Gary (33 years playing, 100+wpm, no carpal tunnel) Rimar
The casters on this thing are large, and they are not the originals (those were
smaller, so keyboard was even lower). I'll bet some of the variation we're
seeing is because of different size casters. And don't legs have different
heights too, to match the case proportions of different manufacturers?
Haven't measured my older piano yet...report forthcoming.
Joe Kubera
> I ended up going to bed very confused and frustrated about the whole
> thing. Now I don't feel comfortable in ANY position!! Can anyone
> suggest a practical way to find the "correct" position at the piano,
> before I develop an injury?
Perhaps you have to sit further away from the piano. In the beginning,
I was sitting to near. That impedes free arm movement.
Bye,
Christof
Gary (I think between the two posts I've covered it) Rimar
"Christof Pflumm" <lti...@ltihp89.etec.uni-karlsruhe.de> wrote in message
news:tplmdnf...@ltihp89.etec.uni-karlsruhe.de...
Gary Rimar <pian...@mail.com> wrote in message
news:a54iul$4jg66$1...@ID-128366.news.dfncis.de...

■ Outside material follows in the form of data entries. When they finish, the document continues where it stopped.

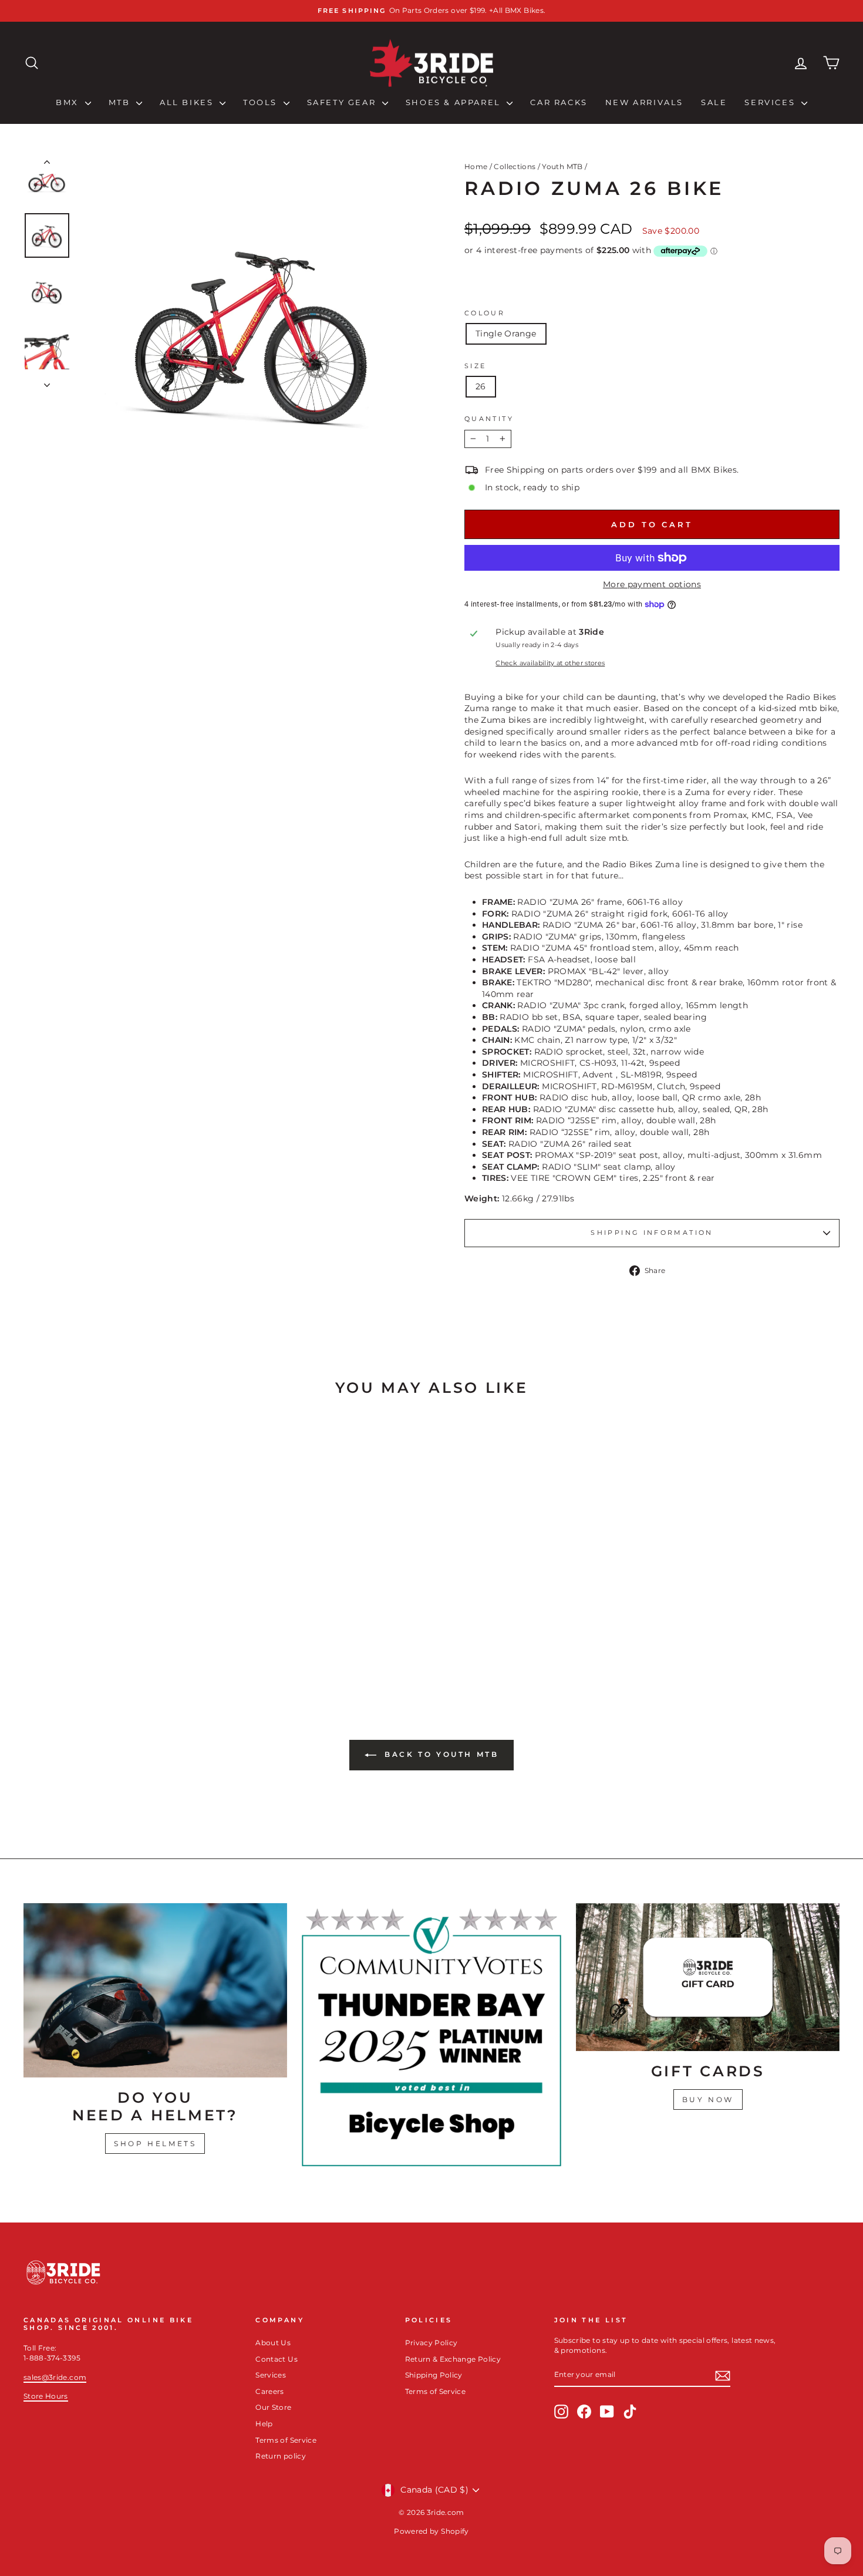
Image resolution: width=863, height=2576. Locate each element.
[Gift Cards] (708, 1977)
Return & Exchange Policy (453, 2359)
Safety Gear (343, 102)
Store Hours (45, 2396)
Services (771, 102)
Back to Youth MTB (440, 1754)
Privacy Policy (431, 2342)
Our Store (273, 2407)
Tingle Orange (506, 333)
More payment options (652, 584)
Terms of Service (285, 2440)
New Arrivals (644, 102)
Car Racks (558, 102)
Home (475, 166)
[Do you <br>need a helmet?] (155, 1990)
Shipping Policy (434, 2374)
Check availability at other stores (550, 663)
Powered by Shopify (431, 2531)
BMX (69, 102)
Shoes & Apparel (455, 102)
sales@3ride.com (54, 2377)
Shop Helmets (155, 2143)
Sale (714, 102)
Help (263, 2423)
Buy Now (708, 2099)
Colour (484, 313)
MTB (121, 102)
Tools (262, 102)
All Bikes (188, 102)
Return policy (280, 2456)
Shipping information (652, 1232)
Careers (269, 2391)
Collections (514, 166)
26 (481, 386)
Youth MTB (562, 166)
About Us (273, 2342)
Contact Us (276, 2359)
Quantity (489, 419)
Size (475, 366)
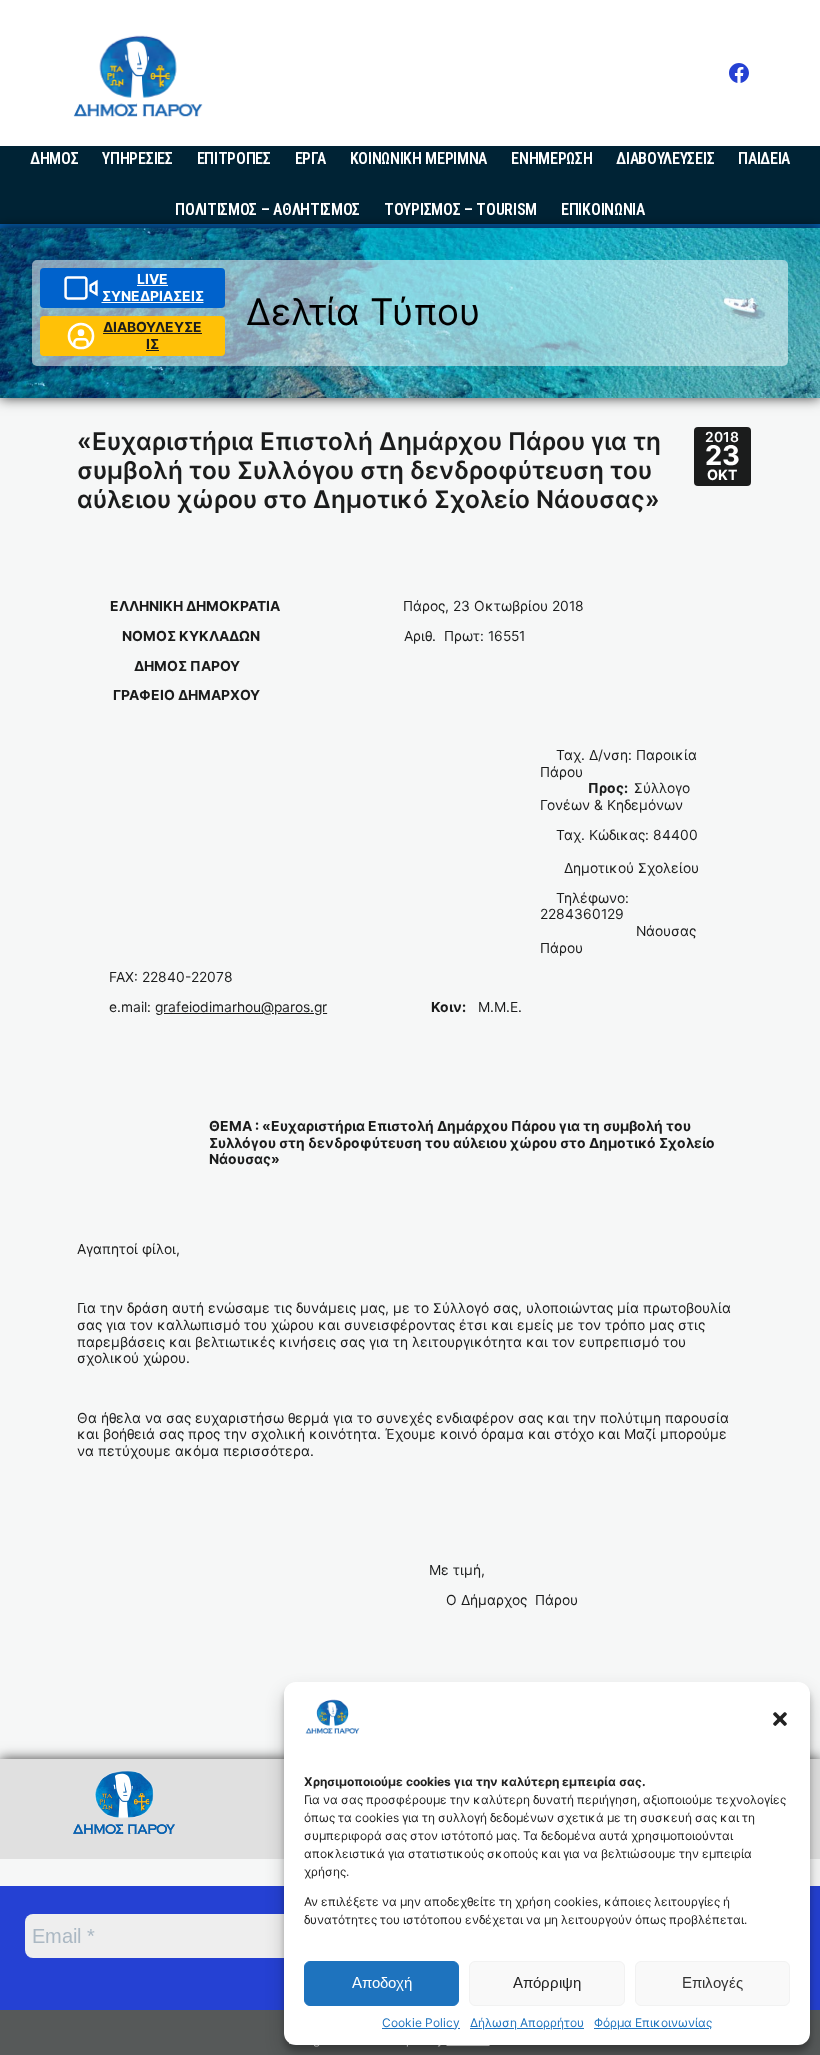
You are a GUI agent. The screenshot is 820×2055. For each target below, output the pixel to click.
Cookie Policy (421, 2023)
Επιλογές (712, 1982)
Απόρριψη (547, 1982)
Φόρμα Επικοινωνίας (653, 2023)
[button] (780, 1719)
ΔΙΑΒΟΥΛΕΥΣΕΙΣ (152, 335)
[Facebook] (739, 73)
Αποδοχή (382, 1982)
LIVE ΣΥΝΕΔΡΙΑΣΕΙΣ (153, 287)
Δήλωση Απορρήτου (527, 2023)
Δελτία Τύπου (363, 311)
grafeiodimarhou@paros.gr (241, 1007)
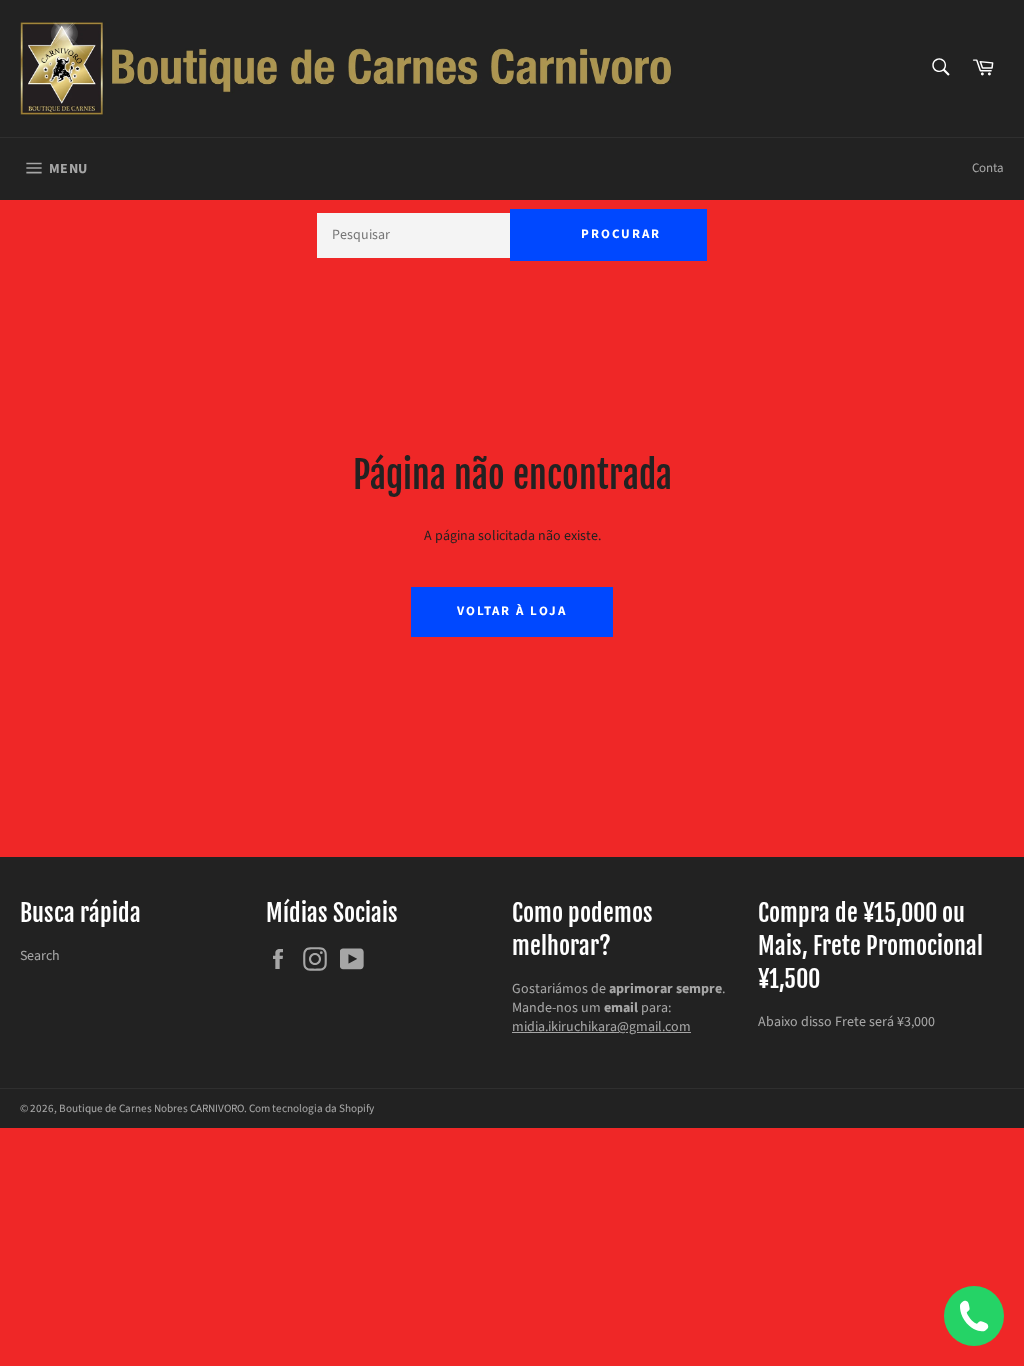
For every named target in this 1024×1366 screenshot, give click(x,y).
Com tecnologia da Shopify (311, 1108)
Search (40, 956)
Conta (988, 168)
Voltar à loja (511, 611)
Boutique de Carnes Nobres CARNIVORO (151, 1108)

"Thanks John. A piano teacher I know said the same thing when I asked
her.(elbow/forearm position)
Anyway, we were going to see a friend at his piano store, so while there, I
measured a disclavier grand with a tape measure,
and it measured 29 inches from the floor to the top of the white keys, and
18 inches for a bench. So I measured my KX88, and it is that high. I
adjusted the throne, but it was too low at 18 inches, so I raised it. I like
to sit sort of "high" anyway."
Dispite what peoples preferences, or opinions are, I've found that the
typical acoustic piano measures about 29 inches from the floor. Then I
suggest that you adjust the bench/stool to your desired hight.